* ページ:
::::::::
Interphotographicality*1

ここ最近、とても stressful な日々を送っており、勉強がほとんど進みません。ですが、哲学や論理学の話そのものではないものの、関連する少し面白い話をこの前に読みましたので、今日はそれを紹介してみることに致します。以下では哲学的な議論を展開するのではなく、その脇道に入って行くような話をしますので、この後、哲学的にすごい話が聞けるものとは期待しないでください。まぁ、誰もこの blog にそのようなものは期待していないでしょうが…。私もそのほうが気が楽でいいのですけれど…*1


さて、先日、以下の文献を入手しました。

  • Christian Eric Erbacher and Bernt Österman  ''A Passport Photo of Two: On an Allusion in the Pictures of Wittgenstein and von Wright in Cambridge,'' in: Nordic Wittgenstein Review, vol. 3, no. 1, 2014. (これよりこの文献を EO と略記することがあります。)

この文献は以前から名前だけは知っていて、題名がちょっと変わっているので気になっていました。その題名を詳しく訳せば次のような感じにでもなるでしょうか。「二人を写した一枚のパスポート写真 Cambridge における Wittgenstein と von Wright を写した複数の写真にほのめかされている一つの事柄について」。これは何の話なのでしょうか。問題の写真の一枚を上記文献から転載させていただければ次の通りです*2



Fig. 2: Wittgenstein and von Wright in Cambridge.
Scan of a copy preserved in WWA. Erbacher and Österman, p. 141. (WWA, namely The von Wright and Wittgenstein Archives at the University of Helsinki)


この写真 Fig. 2 は見たことがあるような気がします。どの本でだったかは忘れましたが。上記文献 EO によると、この写真はあることをほのめかしているのだそうです。この写真はあることを真似しているのだそうです。それは一体何を真似していると言うのでしょうか。上の文献 EO によると今の写真は次の真似だそうです(EO, p. 140)。



Fig. 4: Max and Moritz.
Photo of a drawing on the first page of a copy of Wilhelm Busch’s book Max und Moritz. Eine Bubengeschichte in Sieben Streichen. The book originally belonged to von Wright’s home library. Erbacher and Österman, p. 142.
::::::::
* 提供された記録:
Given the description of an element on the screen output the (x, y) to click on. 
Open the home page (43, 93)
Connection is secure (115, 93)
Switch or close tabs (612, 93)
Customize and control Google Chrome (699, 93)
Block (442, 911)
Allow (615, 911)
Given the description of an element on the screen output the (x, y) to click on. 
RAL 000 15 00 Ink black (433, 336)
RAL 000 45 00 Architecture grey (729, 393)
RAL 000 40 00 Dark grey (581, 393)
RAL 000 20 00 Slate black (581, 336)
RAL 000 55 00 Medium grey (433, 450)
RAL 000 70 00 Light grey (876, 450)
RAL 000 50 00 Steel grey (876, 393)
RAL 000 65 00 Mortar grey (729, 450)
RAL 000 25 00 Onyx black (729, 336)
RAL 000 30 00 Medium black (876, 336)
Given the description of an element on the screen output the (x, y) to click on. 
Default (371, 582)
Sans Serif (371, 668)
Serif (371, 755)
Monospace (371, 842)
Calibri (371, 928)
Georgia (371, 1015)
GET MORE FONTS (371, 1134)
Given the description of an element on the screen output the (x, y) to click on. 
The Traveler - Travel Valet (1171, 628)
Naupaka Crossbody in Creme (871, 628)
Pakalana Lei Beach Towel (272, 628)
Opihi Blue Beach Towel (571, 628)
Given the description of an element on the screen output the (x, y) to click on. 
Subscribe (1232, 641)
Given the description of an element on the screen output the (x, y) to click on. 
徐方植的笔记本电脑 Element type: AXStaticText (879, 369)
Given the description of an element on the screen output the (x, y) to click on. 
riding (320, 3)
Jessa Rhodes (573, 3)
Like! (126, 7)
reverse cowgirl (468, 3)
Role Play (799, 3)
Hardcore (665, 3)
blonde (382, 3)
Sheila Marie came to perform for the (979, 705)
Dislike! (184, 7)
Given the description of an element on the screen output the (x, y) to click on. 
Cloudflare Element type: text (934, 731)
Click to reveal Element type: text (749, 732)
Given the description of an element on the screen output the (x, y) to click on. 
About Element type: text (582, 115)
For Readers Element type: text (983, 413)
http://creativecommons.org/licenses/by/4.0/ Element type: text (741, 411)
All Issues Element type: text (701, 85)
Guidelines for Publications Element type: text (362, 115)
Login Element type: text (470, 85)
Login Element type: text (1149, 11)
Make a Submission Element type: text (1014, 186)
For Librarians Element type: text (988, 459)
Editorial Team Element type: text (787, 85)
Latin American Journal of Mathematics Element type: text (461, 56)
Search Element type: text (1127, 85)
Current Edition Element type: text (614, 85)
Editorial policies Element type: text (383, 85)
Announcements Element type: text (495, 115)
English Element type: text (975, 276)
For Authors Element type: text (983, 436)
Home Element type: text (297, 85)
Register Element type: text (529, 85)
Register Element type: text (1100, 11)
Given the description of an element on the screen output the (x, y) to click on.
::::::::
* あなたの課題: ウィトゲンシュタインとフォン・ライトの写真を扱ったブログ記事の続きを、最後の文のあとから書いてください。

* 回答:
えっ、本当ですか? 先ほどの写真 Fig. 2 は直前のイラスト Fig. 4 の真似なのですか? そっくりとは言えないと思いますので、にわかには信じがたいのですが。どのような根拠から、そのように言うのでしょうか。

まず、Wittgenstein は今のイラストの登場人物たちをたぶん子供のころから知っていたようです(EO, p. 142)。イラストの二人はドイツでは大変有名な童話、漫画に出てくる腕白小僧であり、Wittgenstein はこの漫画を描いた Wilhelm Busch を生涯にわたって評価していたみたいです(EO, pp. 142-143)。上記の写真が撮影された晩年においても Wittgenstein は Wilhelm Buschのことを忘れずにいたようです(EO, p. 143)。そして Wittgenstein は von Wright に Busch の散文のことを教え(EO, p. 144)、Busch の本を von Wright にあげているようです(ibid.)。このため、上記の写真が撮影されたころ、Wittgenstein も von Wright も Wilhelm Busch のことを知っていたと言えるようです。

ところで、先の写真 Fig. 2 がイラスト Fig. 4 の真似だとすると、Wittgenstein はイラストのどちらの人物の真似をしており、von Wright はどちらの真似をしているのでしょうか。問題の文献 EO によると、ネクタイを締めている von Wright がイラスト向って左のネクタイを締めている、青い服を着た Max を真似ており(EO, p. 144)、Wittgenstein はイラスト向って右の、緑の服を着た Moritz を真似ているのだそうです(ibid.)。でも、そう言われても、そうかもしれませんが、それはまたどのような理由でそうなのでしょうか。まぁ、ネクタイを締めている点で von Wright と Max が似ているというのは、しぶしぶではあれ何とか受け入れることができるかもしれません。それに二人とも、どことなく「にやっ」と笑みを浮かべているように見えるので、von Wright は Max の真似をしているのかもしれないとも思えます。しかし、Wittgenstein が Moritz の真似をしていると言われても、どこが似ているのだか、全然わかりません。

そこで文献 EO の著者たちは次の写真を持ち出します。同じときに撮影された写真です。



Fig.3: Wittgenstein and von Wright in Cambridge.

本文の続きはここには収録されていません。